Program Contact: John C. Canfield, Program Development and Services Branch, Division of Adolescent and School Health, National Center for Chronic Disease Prevention and Health Promotion, Centers for Disease Control and Prevention, Public Health Service, Department of Health and Human Services, 4770 Buford Highway, Mailstop K-31, Atlanta, GA 30341. Telephone: (770) 488-6141. Fax: (770) 488-6163. E-mail: firstname.lastname@example.org.
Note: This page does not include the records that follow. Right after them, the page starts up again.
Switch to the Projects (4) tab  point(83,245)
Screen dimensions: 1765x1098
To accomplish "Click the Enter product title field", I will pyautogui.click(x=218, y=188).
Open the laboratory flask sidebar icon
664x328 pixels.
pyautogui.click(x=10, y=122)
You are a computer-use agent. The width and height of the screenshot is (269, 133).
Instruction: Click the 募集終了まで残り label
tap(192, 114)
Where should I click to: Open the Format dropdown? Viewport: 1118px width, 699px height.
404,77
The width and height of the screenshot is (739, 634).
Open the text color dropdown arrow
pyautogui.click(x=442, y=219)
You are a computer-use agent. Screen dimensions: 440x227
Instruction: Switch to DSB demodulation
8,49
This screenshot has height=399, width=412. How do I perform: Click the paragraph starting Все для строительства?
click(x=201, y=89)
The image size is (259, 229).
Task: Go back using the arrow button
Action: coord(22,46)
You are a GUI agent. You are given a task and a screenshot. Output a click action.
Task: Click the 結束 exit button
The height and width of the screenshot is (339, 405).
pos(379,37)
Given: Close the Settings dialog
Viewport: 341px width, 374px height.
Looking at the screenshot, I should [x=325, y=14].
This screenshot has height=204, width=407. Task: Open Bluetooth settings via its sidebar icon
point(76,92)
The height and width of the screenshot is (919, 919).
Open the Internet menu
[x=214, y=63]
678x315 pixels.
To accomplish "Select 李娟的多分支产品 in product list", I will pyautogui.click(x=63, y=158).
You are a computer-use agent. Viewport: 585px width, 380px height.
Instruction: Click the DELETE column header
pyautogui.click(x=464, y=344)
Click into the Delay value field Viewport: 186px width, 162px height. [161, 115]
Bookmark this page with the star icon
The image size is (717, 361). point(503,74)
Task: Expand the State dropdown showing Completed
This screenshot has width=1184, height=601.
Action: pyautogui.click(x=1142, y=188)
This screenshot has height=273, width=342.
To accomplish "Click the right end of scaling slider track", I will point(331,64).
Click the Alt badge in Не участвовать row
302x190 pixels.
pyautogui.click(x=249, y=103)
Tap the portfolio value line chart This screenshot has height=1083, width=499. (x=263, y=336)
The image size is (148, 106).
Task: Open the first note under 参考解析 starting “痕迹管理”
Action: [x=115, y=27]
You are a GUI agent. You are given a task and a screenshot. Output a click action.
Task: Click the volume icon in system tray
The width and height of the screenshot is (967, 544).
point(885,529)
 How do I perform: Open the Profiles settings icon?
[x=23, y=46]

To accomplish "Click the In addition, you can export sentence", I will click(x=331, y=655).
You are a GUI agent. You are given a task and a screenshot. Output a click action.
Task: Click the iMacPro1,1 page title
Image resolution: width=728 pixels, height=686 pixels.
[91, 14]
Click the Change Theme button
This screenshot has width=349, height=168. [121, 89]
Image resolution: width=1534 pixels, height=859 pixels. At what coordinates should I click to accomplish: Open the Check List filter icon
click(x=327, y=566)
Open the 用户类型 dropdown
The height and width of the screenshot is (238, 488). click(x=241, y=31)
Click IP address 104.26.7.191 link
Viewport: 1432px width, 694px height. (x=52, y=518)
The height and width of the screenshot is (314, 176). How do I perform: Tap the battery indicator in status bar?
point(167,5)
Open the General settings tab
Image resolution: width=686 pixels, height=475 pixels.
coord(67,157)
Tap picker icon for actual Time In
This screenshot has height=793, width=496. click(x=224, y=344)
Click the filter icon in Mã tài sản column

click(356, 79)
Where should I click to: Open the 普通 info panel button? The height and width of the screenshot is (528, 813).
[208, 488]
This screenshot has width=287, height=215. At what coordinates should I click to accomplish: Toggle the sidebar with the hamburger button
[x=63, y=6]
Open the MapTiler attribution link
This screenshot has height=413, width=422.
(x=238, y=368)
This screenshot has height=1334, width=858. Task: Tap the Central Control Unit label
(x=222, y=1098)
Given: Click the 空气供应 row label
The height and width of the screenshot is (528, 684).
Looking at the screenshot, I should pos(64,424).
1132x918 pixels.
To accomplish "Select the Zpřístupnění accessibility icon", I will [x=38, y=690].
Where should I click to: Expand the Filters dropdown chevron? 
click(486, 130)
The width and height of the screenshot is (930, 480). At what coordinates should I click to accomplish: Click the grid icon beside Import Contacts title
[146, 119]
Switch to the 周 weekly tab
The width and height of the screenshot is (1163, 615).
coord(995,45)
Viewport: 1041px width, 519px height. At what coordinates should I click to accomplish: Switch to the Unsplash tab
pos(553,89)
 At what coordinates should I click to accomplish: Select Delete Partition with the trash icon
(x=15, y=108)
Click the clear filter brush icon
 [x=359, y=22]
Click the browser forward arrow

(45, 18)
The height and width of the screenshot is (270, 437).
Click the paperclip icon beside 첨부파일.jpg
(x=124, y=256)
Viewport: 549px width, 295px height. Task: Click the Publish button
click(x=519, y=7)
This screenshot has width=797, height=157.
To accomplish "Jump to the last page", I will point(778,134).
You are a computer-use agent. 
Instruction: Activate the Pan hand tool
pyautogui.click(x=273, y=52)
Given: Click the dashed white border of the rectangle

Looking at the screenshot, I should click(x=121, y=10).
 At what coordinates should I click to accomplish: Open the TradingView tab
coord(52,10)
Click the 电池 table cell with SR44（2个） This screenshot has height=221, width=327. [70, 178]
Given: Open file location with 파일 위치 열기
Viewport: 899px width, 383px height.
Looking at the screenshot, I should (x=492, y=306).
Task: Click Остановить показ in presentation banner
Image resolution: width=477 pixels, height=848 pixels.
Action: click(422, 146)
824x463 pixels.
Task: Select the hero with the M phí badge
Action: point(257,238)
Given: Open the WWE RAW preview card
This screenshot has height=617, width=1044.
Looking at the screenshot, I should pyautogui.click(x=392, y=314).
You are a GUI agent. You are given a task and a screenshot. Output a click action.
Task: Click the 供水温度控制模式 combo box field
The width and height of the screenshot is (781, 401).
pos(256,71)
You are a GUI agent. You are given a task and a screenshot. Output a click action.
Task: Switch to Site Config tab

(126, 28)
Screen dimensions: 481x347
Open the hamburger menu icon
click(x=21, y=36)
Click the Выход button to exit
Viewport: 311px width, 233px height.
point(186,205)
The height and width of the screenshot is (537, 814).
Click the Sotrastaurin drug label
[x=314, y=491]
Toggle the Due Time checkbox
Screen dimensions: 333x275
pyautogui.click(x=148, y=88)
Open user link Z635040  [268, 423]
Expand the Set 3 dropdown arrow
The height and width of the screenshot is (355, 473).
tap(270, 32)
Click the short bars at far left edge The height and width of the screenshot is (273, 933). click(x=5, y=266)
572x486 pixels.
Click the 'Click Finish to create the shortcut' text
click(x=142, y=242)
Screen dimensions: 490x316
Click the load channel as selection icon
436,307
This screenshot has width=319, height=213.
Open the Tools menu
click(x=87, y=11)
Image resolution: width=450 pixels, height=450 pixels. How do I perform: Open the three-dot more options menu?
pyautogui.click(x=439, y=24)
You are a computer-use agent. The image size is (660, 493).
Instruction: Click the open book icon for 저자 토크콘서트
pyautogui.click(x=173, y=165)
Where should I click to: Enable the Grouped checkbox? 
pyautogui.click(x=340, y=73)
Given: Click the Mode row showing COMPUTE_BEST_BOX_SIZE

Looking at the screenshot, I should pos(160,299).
Grants Management Contact: Bill Ryan, Grants Management Officer, Grants Management Branch, Procurement and Grants Office, Centers for Disease Control and Prevention, 2920 Brandywine Road, Room 3716, Atlanta, GA 30341. Telephone: (770) 488-2717.
Criteria for Selecting Proposals
Continuation awards are made on the basis of the following criteria: (1) the accomplishments of the current budget period show that the applicant is meeting its objectives and carrying out activities as planned; (2) the capacity of the recipient and staff responsible for managing and coordinating activities; (3) current collaboration with HIV prevention programs of State and local health agencies and with other relevant organizations; (4) the objectives for the new budget period are realistic, specific, and measurable; (5) a description of the methods of operation and activities that will be used to accomplish the stated objectives; (6) a plan of evaluation; (7) evidence of support from relevant organizations; (8) plans to share information about the program, including copies of HIV education curricula, program descriptions, progress reports, and educational materials with other agencies interested in HIV education for youth; (9) a budget request that is clearly explained, adequately justified, reasonable, and consistent with the intended use of cooperative agreement funds.